‘Libertà è partecipazione’, cantava Giorgio Gaber. A suo modo un rivoluzionario, un artista che si esibiva raccogliendo fondi per salvare il quotidiano Lotta continua e al tempo stesso era amico di penna di don Luigi Giussani, fondatore di Comunione e liberazione. Manca a tanti Gaber, uno che metteva il dito nella piaga delle storture di una società italiana che pure sperava e sognava. Una società che oggi non c’è più, a giudicare dalle malinconiche, per non dire allarmanti affluenze al voto nei più recenti appuntamenti elettorali.
Sulla carta le ultime elezioni politiche le ha vinte la destra, il terzetto Fdi-Fi-Lega inventato da Silvio Berlusconi trent’anni fa, e da allora dominante (salvo rare eccezioni) nel panorama politico italiano. Ma se libertà è partecipazione, quando vota un avente diritto su due, o anche meno, la politica smette di avere un ruolo cardine nell’evoluzione di un paese. Una nave che va a prescindere dalla rotta e dal nome del comandante che la guida. Mentre nelle trasmissioni televisive, anche le più intelligenti, si discute della tragicomica attualità politica, fra ministri dimissionari feriti non solo nell’orgoglio ma perfino fisicamente dall’amante di turno (come Gennaro Sangiuliano) e liti in famiglia come nell’abrasivo ‘Parenti serpenti’ del maestro Mario Monicelli (Beppe Grillo versus Giuseppe Conte), le sale dei cinema si riempiono, una tantum, per vedere un film forse agiografico, forse oleografico, ma che sicuramente ha colto nel segno come il ‘Berlinguer’ di Elio Germano diretto da Andrea Segre. La grande ambizione di essere protagonisti della vita politica e sociale di un pese, qualcosa che è stato ma che non è più, da tanto, troppo tempo.
Il sindaco genovese di centrodestra Marco Bucci che diventa presidente della Liguria con un’affluenza al voto del solo 45% è la spia, l’ennesima, di un malessere di cui credevamo, almeno in Italia, di essere immuni. Invece no, non funziona più la pur incontestabile verità che sono morte decine di migliaia di persone per permettere alle italiane e agli italiani di riconquistare la libertà e la democrazia.

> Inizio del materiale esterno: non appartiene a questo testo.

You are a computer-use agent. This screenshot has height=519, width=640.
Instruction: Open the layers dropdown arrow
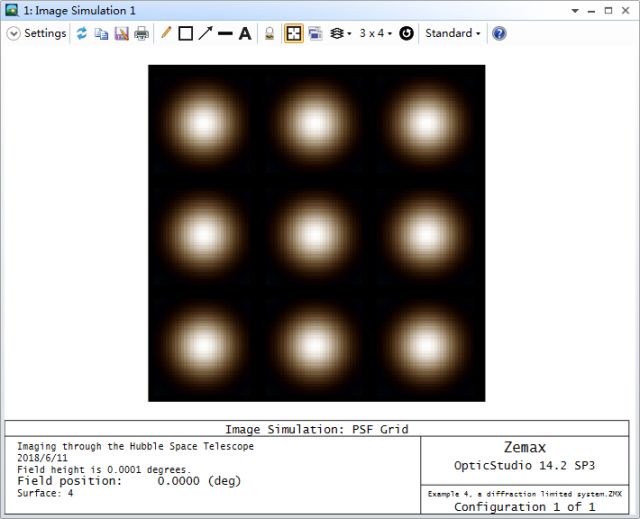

Sono retaggi di un passato remoto, al pari all’immagine delle mamme che per far mangiare tutto ciò che era nel piatto ai figli evocavano le carestie africane con il loro indicibile portato di sofferenza di popolazioni che morivano, e muoiono tutt’oggi, letteralmente di fame.
Qualcosa si è rotto, di profondo, nell’accettazione di un panorama geopolitico di guerra permanente dove l’industria degli armamenti viene assunta come fattore di crescita. La riduzione a tifo calcistico delle grandi questioni che attanagliano l’intero pianeta, mettendo a rischio perfino la sopravvivenza della specie umana, rivela un vuoto quasi esistenziale di un’umanità diventata incapace di comprendere fino in fondo la portata delle proprie azioni. Peggio, molto peggio di quel compromesso storico che pure all’epoca cancellò le spinte rivoluzionarie di un bel pezzo di società italiana, ma che rispetto all’oggi appare una semplice fase politica di un tempo lontano, di fronte alla pioggia di bombe che cadono quotidianamente nei martoriati scenari di guerra che impestano il pianeta.
Scenari rispetto ai quali la seconda superpotenza mondiale color arcobaleno di inizio secolo ha lasciato il passo a una motivata, ma flebile, opposizione morale nel chiuso delle mura di casa. Ma la pace, come pure provano a dire i governanti, non è un lusso. E’ una necessità.